Techniques with a red OPSEC dot touch resources that every modern EDR monitors closely (LSASS, SAM hive, ETW providers, remote process handles). Use them only when necessary and combine with evasion techniques (indirect syscalls, BeaconGate, sleep masking) to reduce detection surface.

Filter by risk

Use the search bar to quickly find low-risk alternatives. For example, searching "low" won't filter by risk level directly, but you can search by technique name -- prefer Net View over LSASS dump for initial enumeration.

Risk levels are sourced from the knowledge base YAML metadata in server/knowledge_base/techniques/ and served via the API. They are not hardcoded in the UI.


Privilege Badges

Techniques that require high integrity (administrator/SYSTEM context) display an amber shield icon next to their name. This helps operators identify which commands will fail from a medium-integrity beacon and which ones require privilege escalation first.

  • No badge: Works from standard user context (medium integrity)
  • Shield icon: Requires elevated context (high integrity or SYSTEM)

Escalate first

If your beacon is running at medium integrity, use a Priv Esc technique first (UAC Bypass, Potato, GetSystem) before attempting commands with the shield badge.


OS Filtering

The menu automatically filters techniques based on the target machine's operating system. Windows-only techniques are hidden when operating on a Linux beacon, and vice versa. Cross-platform techniques (e.g., port scanning, shell commands) appear on all targets.

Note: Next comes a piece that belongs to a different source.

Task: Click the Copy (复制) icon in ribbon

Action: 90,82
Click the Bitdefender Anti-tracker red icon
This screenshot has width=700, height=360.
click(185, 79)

This filtering happens transparently -- you only see techniques that are applicable to your current target.


Technique Execution

Techniques follow two execution paths depending on whether they require parameters:

No required parameters

The technique executes immediately on click with default values. A toast notification confirms the task was queued. This is the most common case for enumeration and configuration commands.

Required parameters

A parameter dialog opens, prompting you to fill in required fields (e.g., target PID for injection, username for token manipulation). Optional parameters show their defaults. Submit the dialog to execute.


Spawn Beacon

The Spawn Beacon submenu provides 7 lateral movement methods for deploying a new beacon on the target machine from an existing beacon on another machine:

Method Protocol Description
PsExec SMB Creates a service on the remote host via SMB admin shares
WMI DCOM/RPC Executes via Windows Management Instrumentation
WinRM HTTP/S Uses Windows Remote Management (PowerShell remoting)
DCOM RPC Leverages Distributed COM objects for execution
Pass-the-Hash NTLM Authenticates using an NTLM hash instead of a password
Pass-the-Ticket Kerberos Authenticates using a forged or stolen Kerberos ticket
Token Impersonation Local Uses a stolen token from the current beacon

The P2P Links submenu manages peer-to-peer beacon connections:

  • Connect to TCP Bind -- connects to a TCP bind beacon listening on the target
  • Unlink Child -- disconnects a linked child beacon

P2P connections allow beacons to chain together without direct internet access, routing traffic through parent beacons.


Playbooks

The Run Playbook submenu lists available automation playbooks. Playbooks are predefined sequences of techniques that execute in order, useful for common operational workflows like initial enumeration or credential harvesting.

See Automation & Playbooks for details on creating and managing playbooks.